Work instructions:
Read the lines below and count those that have the word "pencil". Respond with the number only.

Material supplied:
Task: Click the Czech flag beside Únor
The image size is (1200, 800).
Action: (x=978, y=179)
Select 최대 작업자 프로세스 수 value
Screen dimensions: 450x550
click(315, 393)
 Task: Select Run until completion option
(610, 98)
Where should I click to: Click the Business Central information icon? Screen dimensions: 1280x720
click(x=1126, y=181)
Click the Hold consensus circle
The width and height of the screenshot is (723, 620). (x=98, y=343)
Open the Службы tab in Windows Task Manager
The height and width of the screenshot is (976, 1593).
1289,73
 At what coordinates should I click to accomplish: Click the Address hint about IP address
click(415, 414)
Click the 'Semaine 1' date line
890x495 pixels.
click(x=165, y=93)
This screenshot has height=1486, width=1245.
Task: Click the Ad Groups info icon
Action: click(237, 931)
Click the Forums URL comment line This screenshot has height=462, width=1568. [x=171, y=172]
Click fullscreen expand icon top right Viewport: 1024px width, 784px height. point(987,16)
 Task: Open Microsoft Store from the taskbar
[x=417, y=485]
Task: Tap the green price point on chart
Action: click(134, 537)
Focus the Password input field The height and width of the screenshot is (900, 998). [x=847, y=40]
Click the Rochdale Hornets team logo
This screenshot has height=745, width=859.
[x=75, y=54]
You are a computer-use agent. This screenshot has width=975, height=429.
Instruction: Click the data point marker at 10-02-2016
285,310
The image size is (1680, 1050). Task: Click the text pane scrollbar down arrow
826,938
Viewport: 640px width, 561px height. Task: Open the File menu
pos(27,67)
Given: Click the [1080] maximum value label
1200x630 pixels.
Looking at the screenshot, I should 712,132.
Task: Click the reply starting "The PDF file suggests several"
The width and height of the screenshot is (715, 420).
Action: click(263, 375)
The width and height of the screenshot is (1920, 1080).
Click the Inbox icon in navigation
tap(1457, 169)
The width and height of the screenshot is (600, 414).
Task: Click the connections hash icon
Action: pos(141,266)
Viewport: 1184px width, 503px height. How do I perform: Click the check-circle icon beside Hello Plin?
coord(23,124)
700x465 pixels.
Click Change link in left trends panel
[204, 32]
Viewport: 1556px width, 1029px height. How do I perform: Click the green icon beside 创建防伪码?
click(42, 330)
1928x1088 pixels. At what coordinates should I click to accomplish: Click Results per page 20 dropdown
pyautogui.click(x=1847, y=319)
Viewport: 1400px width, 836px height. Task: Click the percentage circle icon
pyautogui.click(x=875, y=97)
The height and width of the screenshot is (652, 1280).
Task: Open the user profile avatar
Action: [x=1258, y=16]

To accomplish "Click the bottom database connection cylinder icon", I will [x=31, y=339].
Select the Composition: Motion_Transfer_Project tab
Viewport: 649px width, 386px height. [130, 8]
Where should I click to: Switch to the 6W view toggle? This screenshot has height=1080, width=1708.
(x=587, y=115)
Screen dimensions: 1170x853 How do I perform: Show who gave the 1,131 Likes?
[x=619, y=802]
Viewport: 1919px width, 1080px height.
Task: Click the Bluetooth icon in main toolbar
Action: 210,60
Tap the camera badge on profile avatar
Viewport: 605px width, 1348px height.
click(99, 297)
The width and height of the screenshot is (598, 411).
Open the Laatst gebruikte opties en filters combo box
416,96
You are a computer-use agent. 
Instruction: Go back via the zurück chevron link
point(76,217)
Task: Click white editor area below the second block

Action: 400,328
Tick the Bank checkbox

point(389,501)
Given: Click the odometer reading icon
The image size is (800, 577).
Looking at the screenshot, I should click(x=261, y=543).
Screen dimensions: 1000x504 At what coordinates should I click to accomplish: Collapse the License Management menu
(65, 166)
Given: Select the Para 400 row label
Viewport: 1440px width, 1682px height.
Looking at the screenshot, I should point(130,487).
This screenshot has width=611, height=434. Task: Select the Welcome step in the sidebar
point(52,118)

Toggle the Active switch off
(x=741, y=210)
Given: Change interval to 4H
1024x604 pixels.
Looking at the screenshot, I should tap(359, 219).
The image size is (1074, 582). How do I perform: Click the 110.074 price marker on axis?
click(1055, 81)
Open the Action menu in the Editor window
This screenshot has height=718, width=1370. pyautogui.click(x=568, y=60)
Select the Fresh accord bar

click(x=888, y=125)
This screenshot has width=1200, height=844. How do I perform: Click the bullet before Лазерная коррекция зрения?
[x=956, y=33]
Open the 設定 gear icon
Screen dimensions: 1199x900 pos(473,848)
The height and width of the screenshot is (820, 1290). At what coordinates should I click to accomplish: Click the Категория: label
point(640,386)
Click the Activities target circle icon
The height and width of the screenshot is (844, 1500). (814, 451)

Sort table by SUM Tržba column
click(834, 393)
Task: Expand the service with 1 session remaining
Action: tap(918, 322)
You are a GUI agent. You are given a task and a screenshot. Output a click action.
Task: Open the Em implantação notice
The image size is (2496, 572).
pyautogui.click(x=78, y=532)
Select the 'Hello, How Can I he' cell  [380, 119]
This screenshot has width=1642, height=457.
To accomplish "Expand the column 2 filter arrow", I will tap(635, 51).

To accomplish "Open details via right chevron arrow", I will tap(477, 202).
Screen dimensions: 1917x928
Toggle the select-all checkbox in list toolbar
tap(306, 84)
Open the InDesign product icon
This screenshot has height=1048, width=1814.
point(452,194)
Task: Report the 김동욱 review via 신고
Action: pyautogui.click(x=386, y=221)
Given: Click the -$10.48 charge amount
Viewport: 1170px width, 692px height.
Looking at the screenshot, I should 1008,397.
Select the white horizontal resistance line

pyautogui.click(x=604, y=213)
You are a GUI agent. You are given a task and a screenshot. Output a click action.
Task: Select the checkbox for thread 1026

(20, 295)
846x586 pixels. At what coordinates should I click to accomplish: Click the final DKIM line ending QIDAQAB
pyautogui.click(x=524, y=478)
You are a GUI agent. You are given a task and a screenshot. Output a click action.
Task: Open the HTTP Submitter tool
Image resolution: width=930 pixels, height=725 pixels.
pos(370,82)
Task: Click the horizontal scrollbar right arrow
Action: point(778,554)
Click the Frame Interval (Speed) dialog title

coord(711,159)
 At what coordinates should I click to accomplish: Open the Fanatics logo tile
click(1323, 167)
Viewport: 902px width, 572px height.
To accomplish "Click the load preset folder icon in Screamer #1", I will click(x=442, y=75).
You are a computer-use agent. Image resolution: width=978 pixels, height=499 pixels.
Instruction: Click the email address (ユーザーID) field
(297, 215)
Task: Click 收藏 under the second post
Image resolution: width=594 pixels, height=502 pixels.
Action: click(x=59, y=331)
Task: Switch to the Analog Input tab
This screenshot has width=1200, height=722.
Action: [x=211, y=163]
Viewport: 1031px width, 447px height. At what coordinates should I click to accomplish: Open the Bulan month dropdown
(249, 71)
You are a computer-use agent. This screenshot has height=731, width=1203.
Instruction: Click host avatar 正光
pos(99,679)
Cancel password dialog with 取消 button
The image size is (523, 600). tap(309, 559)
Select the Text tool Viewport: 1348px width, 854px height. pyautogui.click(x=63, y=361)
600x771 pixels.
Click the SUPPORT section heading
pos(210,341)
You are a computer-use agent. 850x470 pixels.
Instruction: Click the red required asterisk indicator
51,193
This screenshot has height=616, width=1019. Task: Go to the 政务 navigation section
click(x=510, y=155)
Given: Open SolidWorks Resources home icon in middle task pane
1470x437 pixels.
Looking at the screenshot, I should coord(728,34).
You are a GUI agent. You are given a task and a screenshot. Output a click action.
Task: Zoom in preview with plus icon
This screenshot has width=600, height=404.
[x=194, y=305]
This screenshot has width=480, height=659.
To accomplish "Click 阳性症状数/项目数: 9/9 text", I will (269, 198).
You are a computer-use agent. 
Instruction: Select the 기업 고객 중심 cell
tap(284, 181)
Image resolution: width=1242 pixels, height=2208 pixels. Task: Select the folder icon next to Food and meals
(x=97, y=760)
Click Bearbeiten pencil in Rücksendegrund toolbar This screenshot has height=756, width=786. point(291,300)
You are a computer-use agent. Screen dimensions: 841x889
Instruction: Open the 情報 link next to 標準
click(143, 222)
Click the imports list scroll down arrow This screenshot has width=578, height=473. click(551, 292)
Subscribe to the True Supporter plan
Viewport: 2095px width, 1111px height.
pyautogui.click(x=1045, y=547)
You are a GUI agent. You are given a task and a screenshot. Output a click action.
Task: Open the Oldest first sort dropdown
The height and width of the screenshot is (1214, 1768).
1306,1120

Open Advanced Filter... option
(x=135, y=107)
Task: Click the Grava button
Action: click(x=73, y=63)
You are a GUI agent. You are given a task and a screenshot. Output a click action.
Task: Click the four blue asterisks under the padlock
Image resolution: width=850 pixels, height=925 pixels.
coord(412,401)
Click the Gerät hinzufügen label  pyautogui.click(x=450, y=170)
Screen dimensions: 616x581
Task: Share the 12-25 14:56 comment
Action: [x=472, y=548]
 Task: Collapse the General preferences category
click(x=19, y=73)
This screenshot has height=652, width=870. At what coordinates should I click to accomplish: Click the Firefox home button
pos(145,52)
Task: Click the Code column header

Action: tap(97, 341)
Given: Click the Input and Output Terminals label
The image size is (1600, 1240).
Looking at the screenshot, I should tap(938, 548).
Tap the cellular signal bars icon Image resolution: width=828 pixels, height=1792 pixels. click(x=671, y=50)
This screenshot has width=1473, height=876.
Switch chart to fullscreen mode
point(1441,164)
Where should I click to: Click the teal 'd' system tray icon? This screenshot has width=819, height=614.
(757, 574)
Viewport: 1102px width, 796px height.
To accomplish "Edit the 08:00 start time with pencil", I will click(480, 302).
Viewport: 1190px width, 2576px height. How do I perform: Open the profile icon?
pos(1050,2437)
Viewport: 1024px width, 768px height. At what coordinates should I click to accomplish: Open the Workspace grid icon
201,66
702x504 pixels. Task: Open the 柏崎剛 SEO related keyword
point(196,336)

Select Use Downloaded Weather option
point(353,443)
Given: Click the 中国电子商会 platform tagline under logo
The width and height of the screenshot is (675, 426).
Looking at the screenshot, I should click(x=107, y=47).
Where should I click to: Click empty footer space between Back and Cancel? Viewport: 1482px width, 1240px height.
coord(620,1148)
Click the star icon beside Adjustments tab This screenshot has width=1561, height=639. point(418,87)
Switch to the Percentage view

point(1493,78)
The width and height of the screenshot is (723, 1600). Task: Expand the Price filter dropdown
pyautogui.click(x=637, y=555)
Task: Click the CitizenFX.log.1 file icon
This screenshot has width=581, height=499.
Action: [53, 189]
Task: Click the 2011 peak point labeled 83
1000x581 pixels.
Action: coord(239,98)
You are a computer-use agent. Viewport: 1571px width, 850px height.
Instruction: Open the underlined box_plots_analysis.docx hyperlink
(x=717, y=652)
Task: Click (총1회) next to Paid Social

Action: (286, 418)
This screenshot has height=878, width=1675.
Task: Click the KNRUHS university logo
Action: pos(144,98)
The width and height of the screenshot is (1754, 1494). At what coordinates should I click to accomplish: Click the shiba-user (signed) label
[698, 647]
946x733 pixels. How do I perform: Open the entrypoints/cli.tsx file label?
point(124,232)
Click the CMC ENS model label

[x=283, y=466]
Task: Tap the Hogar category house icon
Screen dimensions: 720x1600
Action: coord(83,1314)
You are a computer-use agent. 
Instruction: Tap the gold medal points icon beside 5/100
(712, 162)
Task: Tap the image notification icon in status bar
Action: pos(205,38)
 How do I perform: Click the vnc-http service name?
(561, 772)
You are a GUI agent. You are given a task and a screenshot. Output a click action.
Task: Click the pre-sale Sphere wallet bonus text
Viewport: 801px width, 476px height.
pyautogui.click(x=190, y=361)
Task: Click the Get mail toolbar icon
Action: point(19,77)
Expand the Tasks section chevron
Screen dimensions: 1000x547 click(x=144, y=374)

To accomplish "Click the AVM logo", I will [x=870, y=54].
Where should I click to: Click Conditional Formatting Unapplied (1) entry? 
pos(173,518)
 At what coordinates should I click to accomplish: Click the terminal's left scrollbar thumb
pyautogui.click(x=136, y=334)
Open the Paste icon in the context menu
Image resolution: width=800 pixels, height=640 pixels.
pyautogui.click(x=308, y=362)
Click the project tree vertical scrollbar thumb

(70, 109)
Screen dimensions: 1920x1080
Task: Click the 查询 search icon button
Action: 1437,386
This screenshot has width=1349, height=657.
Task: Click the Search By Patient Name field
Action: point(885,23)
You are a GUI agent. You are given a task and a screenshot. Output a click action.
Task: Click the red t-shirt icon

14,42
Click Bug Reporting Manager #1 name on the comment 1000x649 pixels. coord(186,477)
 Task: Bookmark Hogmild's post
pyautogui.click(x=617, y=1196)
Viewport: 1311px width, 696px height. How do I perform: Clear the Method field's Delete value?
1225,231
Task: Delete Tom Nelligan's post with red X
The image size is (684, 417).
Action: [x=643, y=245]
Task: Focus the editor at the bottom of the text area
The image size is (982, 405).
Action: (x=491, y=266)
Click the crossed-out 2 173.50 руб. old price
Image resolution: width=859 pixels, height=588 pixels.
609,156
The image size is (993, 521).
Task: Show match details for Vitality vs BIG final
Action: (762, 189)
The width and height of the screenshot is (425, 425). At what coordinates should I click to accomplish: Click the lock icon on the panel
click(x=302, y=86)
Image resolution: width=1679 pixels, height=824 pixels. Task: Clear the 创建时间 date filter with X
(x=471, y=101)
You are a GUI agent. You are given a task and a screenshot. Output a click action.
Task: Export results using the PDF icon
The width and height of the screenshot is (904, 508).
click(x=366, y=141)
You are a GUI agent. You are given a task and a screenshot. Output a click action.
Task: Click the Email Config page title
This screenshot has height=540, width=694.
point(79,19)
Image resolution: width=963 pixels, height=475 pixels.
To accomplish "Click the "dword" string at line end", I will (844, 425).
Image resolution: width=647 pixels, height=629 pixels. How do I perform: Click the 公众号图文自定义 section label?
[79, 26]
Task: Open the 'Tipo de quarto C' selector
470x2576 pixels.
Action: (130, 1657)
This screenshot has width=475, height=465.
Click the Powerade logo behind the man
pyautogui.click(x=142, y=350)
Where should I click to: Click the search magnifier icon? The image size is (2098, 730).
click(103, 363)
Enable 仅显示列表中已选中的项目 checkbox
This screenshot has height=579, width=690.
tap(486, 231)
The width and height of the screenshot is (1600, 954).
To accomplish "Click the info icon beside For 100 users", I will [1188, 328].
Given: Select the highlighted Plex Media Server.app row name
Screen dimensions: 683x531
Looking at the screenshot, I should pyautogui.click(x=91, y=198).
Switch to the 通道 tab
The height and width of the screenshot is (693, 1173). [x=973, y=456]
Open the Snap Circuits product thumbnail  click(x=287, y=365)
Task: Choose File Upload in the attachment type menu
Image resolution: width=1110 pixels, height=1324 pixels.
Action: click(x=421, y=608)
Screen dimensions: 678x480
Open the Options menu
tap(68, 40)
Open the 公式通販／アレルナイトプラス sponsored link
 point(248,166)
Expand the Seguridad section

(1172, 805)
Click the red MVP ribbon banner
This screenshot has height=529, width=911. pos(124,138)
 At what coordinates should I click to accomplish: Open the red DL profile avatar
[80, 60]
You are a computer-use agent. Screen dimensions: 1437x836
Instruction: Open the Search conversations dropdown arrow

Solution to the problem:
2